Gönüllü olarak İslâm
kimliğini seçmeyenler, “dayatılmış kimlikler”e mahkûm olurlar. Modernizm bir
“yaşam-tarzı dayatması”dır. Gündemi Kur’ân olmayanlar, “dayatılmış gündemler”e
mahkûm olurlar.
İslâm Devleti, zımmî halkı
İslâm’ın emirlerini yerine getirmeye zorlayamaz, fakat kamusal alanda İslâm’ın
yasaklarına uymaya zorlar. Zîrâ İslâm Devleti’nde kamusal alan İslâm’a göre
düzenlenir. Çünkü İslâm; doğal, normâl ve fıtrî olanla birebir uyum içindedir.
Böylece İslâm insanları, doğayla ve doğal olanla uyumlu olmaya zorlar ki,
sünnetullah zâten budur.
Körü-körüne bağlılıklar,
kişiyi, bağlı olduğunun lehine aşırı yoruma zorlar.
Modern kent ve apartman bir
dayatmadır. İnsanlar müstakil evlerinden koparılarak apartmanlara
hapsedilmiştir ve bu en azından psikolojik bir dayatmadır.
________________
* Yapılacak Alıştırmalar
1. Kaynak metne göre aşağıdaki soruları cevaplayın.
(a) Modernizm neyle tanımlanıyor?
(b) İslâm Devleti zımmî halkı kamusal alanda neye uymaya zorlar?
(c) İnsanlar neyden koparılarak apartmanlara hapsedilmiştir?
2. Lütfen aşağıdaki ifadelerin kaynak metinle uyuşup uyuşmadığını belirtin ve kararınızı metindeki ilgili sözcükleri aynen alıntılayarak destekleyin.
(a) İslâm Devleti zımmî halkı İslâm’ın emirlerini yerine getirmeye zorlayabilir.
(b) Körü-körüne bağlılıklar kişiyi aşırı yoruma zorlar.
(c) Modern kent bir dayatma sayılmaz.

* Sağlanan Veriler
________________
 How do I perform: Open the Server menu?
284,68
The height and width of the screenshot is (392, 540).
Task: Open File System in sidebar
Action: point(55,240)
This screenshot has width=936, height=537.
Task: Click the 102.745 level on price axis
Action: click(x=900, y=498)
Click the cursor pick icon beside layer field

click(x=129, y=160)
________________
* Beklenen Cevaplar
1.
(a) Bir “yaşam-tarzı dayatması” olarak.
(b) İslâm’ın yasaklarına.
(c) Müstakil evlerinden.

2.
(a) Hayır: “İslâm Devleti, zımmî halkı İslâm’ın emirlerini yerine getirmeye zorlayamaz”
(b) Evet: “Körü-körüne bağlılıklar, kişiyi, bağlı olduğunun lehine aşırı yoruma zorlar.”
(c) Hayır: “Modern kent ve apartman bir dayatmadır.”